Operational problems nevertheless arose from lack of infrastructure investment which meant that right up to the end most of the Klagenfurt tram system operated on a single track network. In 1944 irreparable bomb damage at the Kreuzbergl caused the a section of tramline to be replaced with a trolleybus service. From 1948 the tram routes were also being operated by diesel buses, and on 6 May 1954 the city council passed a resolution to abandon the tram system. The line to the lakeshore was closed the same year. There followed a further period of uncertainty before the stretch to Annabichl was also closed, in 1961. The step-by-step switch to buses was completed on 16 April 1963, when the one-and-a-half kilometer long tram service connecting the station to "Holy Ghost Square" (Heiligengeist Platz) was withdrawn. 16 April 1963 also marked the ending of trolleybus services in the city.

==Conservation projects==
Even before the closure of the city's trams in 1963, there were plans for conserving the tramcars. In 1969 the precursor organisation to the "Carinthia Museum railway" was founded. One of its most important priorities involved the Klagenfurt trams. By 1975 a collection of 40 European tramcars - not all of them from Klagenfurt - representing various epochs had been assembled. In 1976 a 750-meter tram line was opened in Klagenfurt's Europapark. Known as the "Lendcanaltramway", the line has four tram halts and is operated during summer months by electric (or more rarely horse drawn) trams. Plans to extend the line have existed for a long time, but have been deferred for a succession of reasons, including planning hurdles resulting from the park's status as a nature conservation zone and, in contrast, the planning process for a convention centre, which was eventually built and is today known as the Lindner Seepark Hotel.

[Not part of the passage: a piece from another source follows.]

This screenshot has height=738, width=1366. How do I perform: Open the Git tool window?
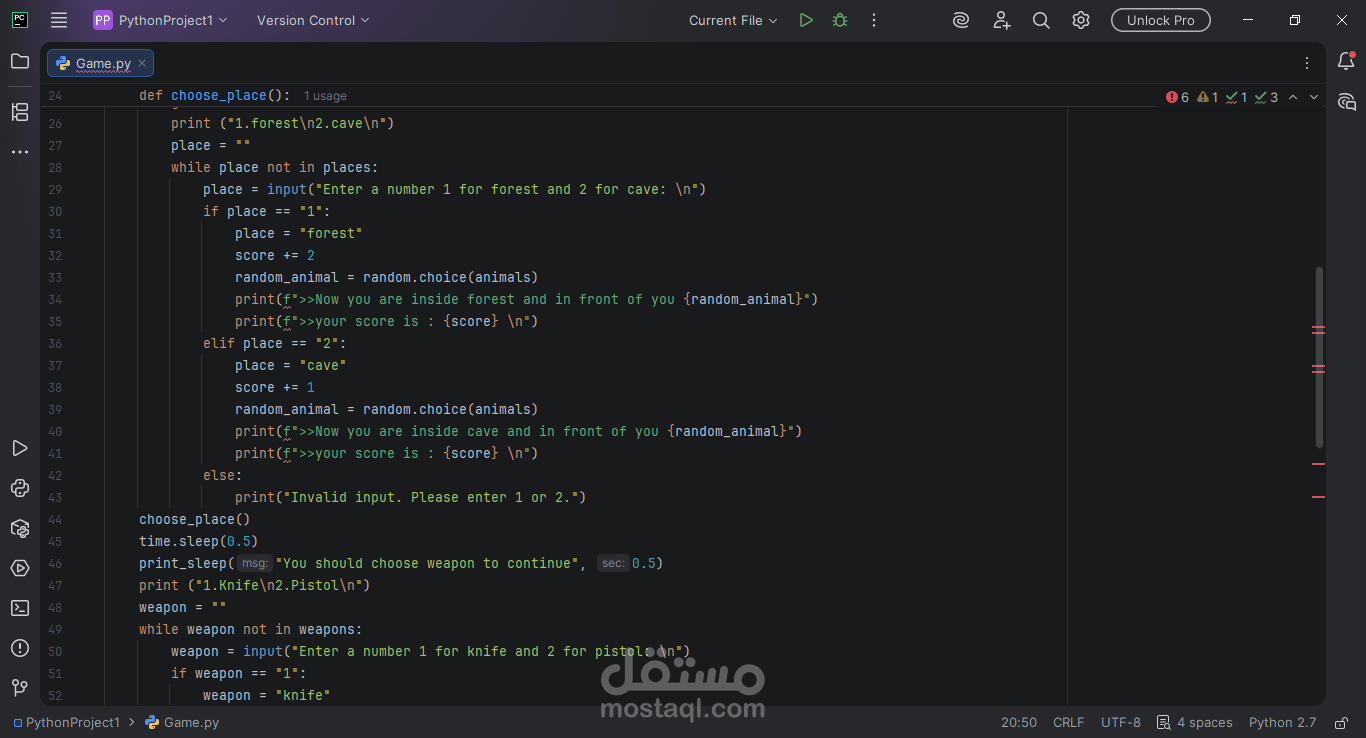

On 27 January 2009 the city council gave unanimous support for a tourist tram service linking the bathing beach with the model village, and they gave the project the name Lake Tramway ("Seetramway"). They stopped short of deciding how to finance the project, however. Discussions have continued around issues of cost and funding, but (in 2015) it is still not anticipated that funding will be forthcoming in the foreseeable future.

==Discussions of a return for the city tram==
In 2005, in response to exceptional levels of particulates pollution in Klagenfurt the city authorities proposed a resumption of tram services. A feasibility study was commissioned from the Innsbruck Institute for Transport and space planning. The study, which cost €30,000, concluded that it would not be sensible to incur capital of between 12 and 20 million Euro for reintroducing trams to Klagenfurt city streets to provide a system that might be used by perhaps 12,500 people per day. An additional considerable involved longer term future plans by regional government to close a stretch of railway line alongside the lake shore and use some of the land freed up to create an underground rail bypass route in a way that could not be easily combined with a new city tramline. Again, the relatively small number of users anticipated for any new tram line made the cost of any workaround solution unacceptably costly.